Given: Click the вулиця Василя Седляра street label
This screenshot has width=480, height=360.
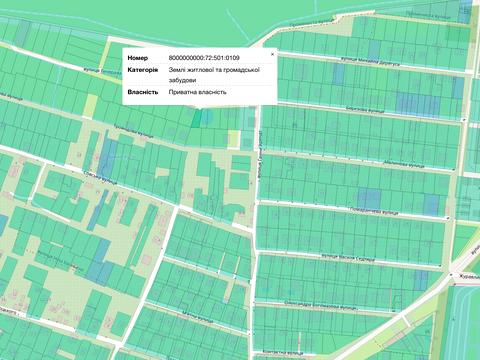Looking at the screenshot, I should tap(348, 258).
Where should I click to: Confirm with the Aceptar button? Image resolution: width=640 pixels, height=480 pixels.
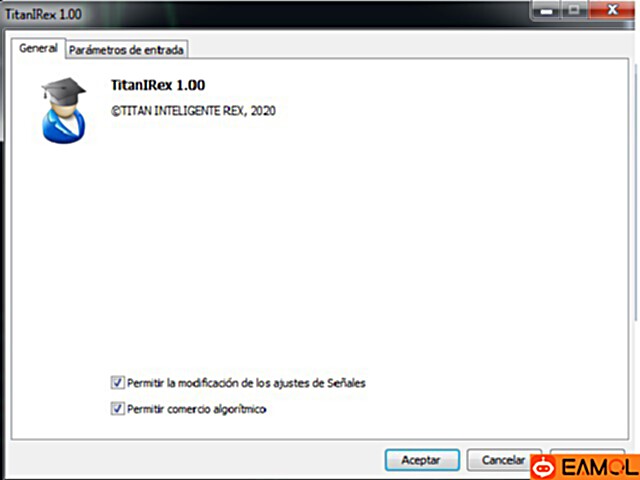pos(422,460)
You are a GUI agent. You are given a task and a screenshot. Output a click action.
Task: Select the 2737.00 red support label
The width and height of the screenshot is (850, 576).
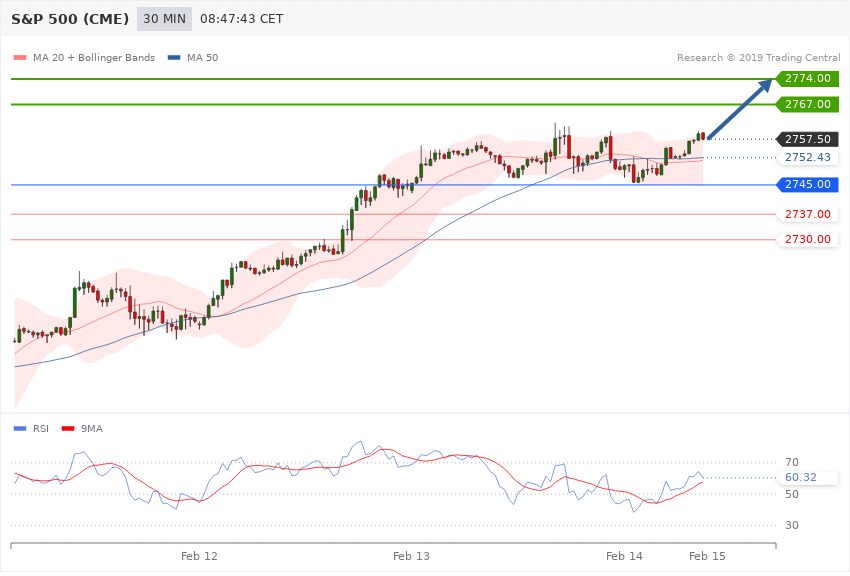point(808,214)
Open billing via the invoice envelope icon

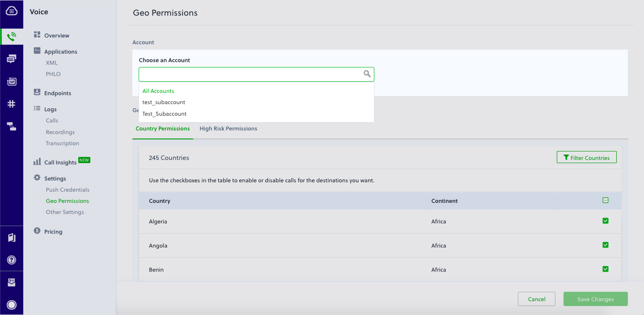coord(12,282)
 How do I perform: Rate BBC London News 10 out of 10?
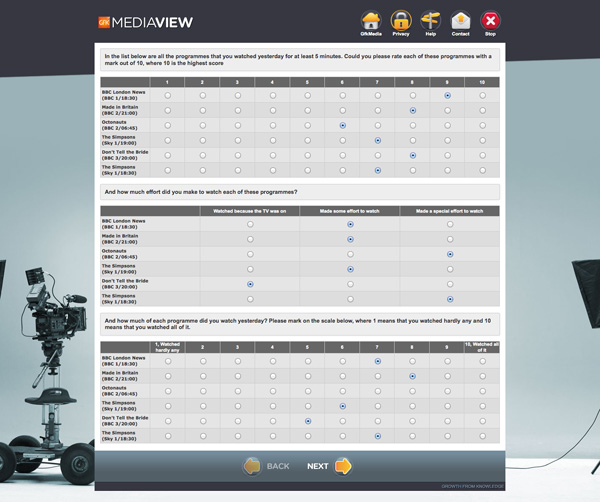click(x=482, y=95)
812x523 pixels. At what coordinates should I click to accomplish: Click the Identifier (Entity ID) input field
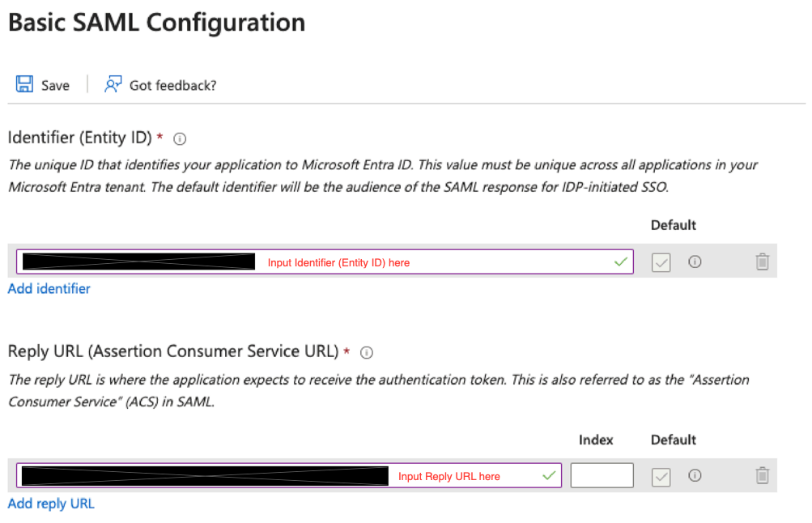[x=437, y=262]
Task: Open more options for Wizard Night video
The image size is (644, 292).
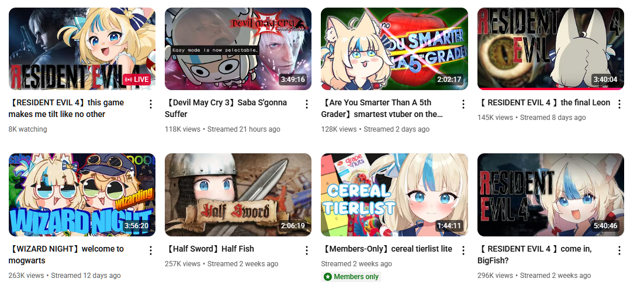Action: point(150,250)
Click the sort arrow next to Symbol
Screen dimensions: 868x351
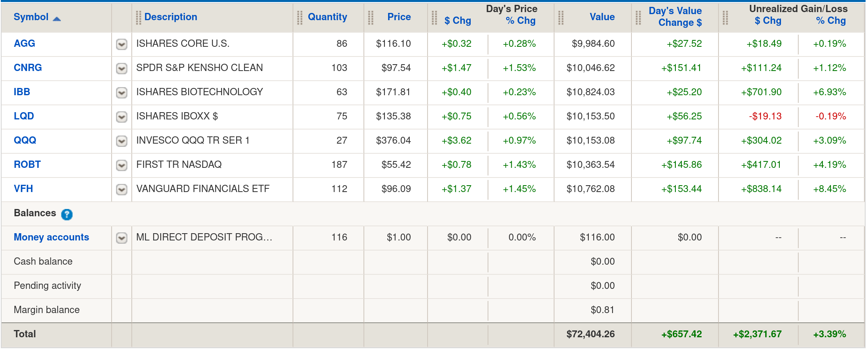coord(57,19)
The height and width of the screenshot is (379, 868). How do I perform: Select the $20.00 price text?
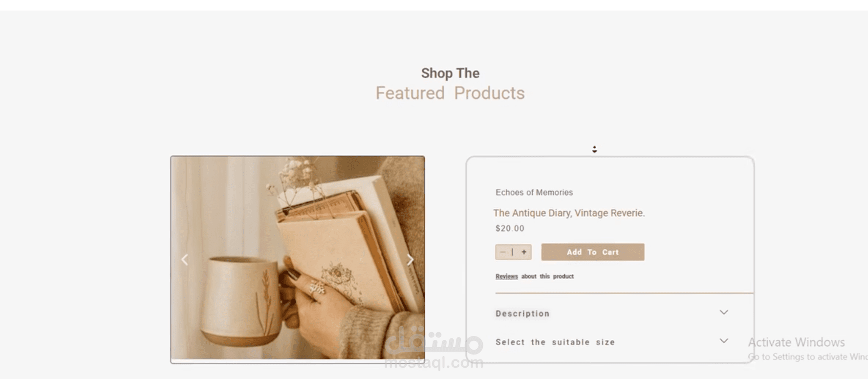(x=510, y=228)
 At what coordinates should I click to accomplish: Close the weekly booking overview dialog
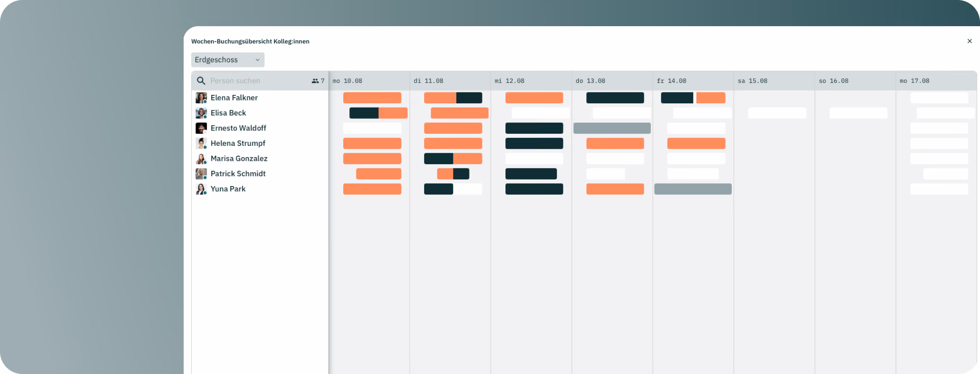tap(970, 41)
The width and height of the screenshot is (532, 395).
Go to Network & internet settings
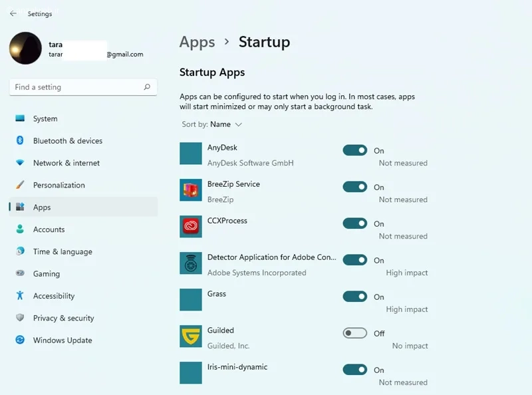pos(67,163)
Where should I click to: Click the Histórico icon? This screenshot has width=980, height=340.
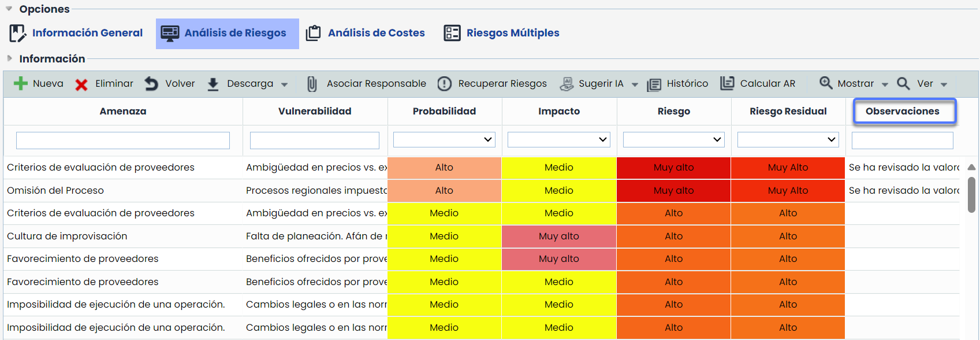click(x=654, y=84)
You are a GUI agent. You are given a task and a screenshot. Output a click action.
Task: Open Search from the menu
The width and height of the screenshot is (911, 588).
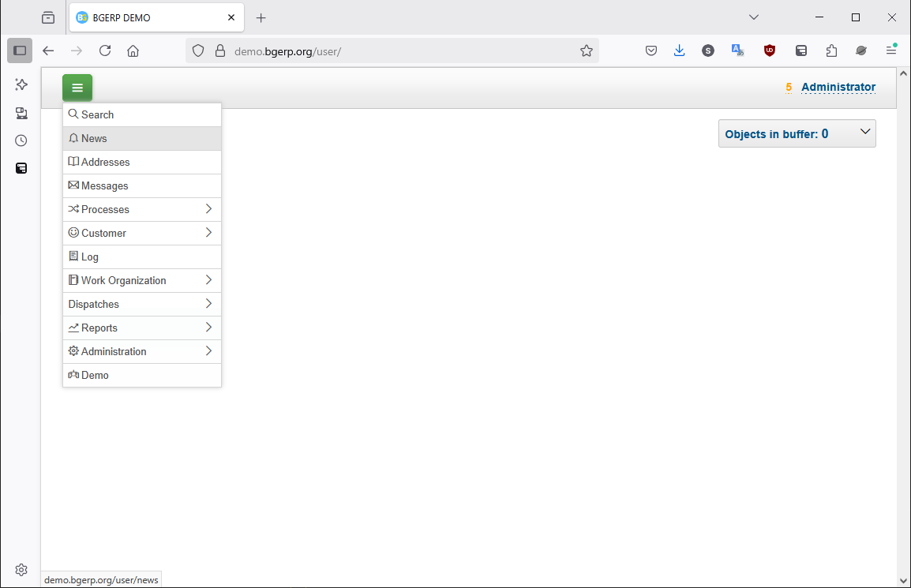point(97,114)
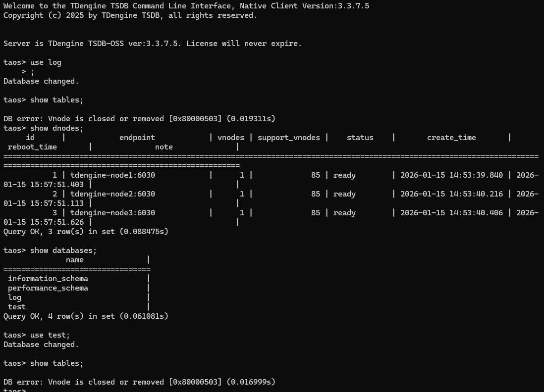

-- WHAT THE TASK ASKS --
Go through the entries above, and wherever a line holds the word "label", copy that line.

-- TASK ANSWER --
Given: Click the вулиця Василя Седляра street label
Task: Select the 2737.00 red support label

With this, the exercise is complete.